One of the papers that's been linked on this blog since the beginning is "Perfecting Patent Prizes", one of the academic papers on prize economics focused on comparing the patent system to various versions of prize systems, especially in the area of pharmaceuticals. In preparing another post, I stumbled across this blog post on a talk by the author, Michael Abramowicz, on the paper. The blog post gives a good high-level summary of the paper (and presumably the talk as well), although naturally the paper was much more detailed than the blog post. There is also a link to a Powerpoint presentation on the talk that's another easy way to digest the main points.
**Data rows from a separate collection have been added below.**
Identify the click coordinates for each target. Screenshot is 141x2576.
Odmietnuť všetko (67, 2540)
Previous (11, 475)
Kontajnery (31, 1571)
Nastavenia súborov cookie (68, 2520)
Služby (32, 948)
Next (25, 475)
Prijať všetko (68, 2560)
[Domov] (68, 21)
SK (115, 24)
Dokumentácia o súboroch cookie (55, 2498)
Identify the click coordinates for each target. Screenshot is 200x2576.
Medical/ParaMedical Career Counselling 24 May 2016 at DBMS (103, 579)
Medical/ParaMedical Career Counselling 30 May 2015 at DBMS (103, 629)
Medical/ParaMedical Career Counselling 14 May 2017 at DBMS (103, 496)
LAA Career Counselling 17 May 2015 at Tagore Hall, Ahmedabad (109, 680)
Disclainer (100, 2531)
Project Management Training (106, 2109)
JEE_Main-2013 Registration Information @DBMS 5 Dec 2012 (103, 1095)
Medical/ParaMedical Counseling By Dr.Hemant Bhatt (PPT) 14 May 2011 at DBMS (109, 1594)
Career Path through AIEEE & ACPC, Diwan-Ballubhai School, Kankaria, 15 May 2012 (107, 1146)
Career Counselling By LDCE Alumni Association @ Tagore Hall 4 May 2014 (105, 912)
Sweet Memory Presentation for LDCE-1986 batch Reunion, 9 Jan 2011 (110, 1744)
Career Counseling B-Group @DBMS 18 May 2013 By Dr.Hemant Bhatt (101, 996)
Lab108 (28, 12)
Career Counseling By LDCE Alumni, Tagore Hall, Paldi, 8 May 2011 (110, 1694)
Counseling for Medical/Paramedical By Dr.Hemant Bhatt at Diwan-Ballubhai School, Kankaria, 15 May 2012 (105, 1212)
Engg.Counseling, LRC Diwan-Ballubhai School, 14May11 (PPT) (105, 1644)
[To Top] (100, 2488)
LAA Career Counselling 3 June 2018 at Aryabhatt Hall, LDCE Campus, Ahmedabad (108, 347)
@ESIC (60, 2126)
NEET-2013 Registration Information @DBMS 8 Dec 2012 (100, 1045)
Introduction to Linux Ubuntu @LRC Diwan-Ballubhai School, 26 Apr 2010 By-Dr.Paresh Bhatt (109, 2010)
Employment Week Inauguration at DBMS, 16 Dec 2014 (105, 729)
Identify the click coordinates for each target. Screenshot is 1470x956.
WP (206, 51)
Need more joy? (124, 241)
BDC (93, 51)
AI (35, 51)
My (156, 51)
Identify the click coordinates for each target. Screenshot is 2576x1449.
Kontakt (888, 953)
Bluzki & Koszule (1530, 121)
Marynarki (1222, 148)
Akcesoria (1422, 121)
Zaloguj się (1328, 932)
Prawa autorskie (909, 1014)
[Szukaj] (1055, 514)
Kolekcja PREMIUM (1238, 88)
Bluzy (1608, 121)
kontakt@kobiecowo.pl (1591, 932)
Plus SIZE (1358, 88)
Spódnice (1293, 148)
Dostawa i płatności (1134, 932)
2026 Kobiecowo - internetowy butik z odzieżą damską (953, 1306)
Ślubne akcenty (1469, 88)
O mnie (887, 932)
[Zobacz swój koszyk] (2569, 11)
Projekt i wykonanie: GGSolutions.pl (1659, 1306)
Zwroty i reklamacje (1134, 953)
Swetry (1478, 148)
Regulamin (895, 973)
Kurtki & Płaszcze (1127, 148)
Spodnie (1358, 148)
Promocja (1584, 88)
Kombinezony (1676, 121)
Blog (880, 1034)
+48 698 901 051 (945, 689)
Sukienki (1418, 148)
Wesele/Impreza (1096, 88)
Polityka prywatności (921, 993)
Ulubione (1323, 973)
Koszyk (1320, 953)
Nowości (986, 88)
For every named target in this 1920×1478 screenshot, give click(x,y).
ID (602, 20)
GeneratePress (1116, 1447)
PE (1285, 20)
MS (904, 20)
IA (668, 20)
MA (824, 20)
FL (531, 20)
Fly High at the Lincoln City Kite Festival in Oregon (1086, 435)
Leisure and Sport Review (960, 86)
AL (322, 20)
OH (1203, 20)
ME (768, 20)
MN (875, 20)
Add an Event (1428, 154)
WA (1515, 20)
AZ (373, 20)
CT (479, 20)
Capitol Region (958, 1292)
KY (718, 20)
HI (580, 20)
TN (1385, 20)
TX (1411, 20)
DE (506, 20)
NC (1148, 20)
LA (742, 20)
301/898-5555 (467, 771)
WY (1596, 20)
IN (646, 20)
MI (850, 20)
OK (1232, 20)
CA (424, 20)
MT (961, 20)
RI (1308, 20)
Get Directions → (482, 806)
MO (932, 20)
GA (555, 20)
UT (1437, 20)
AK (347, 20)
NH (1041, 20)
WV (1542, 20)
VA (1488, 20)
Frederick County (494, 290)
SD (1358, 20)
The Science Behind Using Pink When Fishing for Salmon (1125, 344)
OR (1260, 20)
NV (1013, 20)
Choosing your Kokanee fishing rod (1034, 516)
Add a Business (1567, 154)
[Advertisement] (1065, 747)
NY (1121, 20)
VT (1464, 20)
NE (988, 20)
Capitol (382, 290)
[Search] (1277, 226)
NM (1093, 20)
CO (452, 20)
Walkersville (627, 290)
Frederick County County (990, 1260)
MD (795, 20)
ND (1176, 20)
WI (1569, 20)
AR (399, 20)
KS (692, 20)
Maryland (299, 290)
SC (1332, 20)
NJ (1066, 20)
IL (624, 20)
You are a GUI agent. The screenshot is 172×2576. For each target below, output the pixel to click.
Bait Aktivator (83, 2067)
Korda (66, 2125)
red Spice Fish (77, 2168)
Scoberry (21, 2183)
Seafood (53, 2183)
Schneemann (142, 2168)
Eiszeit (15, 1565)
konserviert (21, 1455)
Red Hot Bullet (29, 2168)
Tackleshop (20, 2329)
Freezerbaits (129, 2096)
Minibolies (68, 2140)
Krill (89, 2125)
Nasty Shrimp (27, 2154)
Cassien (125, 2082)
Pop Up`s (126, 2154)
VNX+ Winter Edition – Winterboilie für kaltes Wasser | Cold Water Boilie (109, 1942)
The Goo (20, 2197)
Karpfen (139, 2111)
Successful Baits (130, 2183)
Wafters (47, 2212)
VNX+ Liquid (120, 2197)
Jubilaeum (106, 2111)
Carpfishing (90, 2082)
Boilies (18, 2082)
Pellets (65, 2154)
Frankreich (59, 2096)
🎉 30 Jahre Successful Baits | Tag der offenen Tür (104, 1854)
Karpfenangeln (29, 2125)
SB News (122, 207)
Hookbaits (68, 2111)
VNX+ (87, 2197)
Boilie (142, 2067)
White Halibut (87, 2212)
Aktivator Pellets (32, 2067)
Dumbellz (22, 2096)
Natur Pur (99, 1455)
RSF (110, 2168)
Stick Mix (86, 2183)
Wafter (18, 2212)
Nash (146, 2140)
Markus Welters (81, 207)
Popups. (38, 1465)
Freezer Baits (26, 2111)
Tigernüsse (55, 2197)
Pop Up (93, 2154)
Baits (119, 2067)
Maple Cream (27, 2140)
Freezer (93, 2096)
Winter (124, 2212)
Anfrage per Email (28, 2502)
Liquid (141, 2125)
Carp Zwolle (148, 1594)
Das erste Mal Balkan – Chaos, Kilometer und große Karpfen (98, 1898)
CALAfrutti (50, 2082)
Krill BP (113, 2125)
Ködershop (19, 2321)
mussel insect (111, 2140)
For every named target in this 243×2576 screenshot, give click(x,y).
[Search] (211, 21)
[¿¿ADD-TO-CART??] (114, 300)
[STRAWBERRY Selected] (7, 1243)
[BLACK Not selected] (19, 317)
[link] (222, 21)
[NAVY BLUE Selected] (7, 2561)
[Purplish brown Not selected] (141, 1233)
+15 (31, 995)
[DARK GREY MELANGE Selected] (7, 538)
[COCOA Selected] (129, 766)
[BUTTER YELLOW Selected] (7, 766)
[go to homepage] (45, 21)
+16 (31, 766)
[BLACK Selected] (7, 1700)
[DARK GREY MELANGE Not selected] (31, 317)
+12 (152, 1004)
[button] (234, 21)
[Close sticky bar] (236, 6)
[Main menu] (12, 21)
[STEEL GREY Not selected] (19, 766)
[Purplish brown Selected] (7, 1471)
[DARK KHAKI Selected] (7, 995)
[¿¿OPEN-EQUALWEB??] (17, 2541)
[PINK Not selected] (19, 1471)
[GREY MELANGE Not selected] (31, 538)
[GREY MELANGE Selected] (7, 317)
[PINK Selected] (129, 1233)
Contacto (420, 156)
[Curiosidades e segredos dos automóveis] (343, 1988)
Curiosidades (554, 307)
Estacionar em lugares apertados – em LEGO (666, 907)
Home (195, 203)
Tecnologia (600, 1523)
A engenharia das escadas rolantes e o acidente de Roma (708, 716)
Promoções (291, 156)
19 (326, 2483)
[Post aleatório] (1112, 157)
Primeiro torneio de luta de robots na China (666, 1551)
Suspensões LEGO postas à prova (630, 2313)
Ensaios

You can find more pharmaceutical-related prize posts at the same blog:
Peter Pitts on Prizes
Bio-generics and prize systems
Note that the types of prize systems discussed in these economics articles tend to be a bit different from the space prizes usually discussed here. Typically the subject of the economics papers is a macro-economic level change to the economy, such as replacing the patent system with a prize system or an industry-wide change of this sort like the Medical Innovation Prize Fund. (However, see this in-progress proposal for a small-scale test version of a medical prize system). In contrast, the space prizes are isolated incentives for particular achievements without a change to the overall national or global economic system. There isn't any kind of push to replace the existing NASA or DOD contracting system, research grants, or commercial space regulatory environment with a prize environment - just a push to give some incentives to solve a few very difficult problems like CATS. Nevertheless you can learn a lot about one type of prize from studying the other.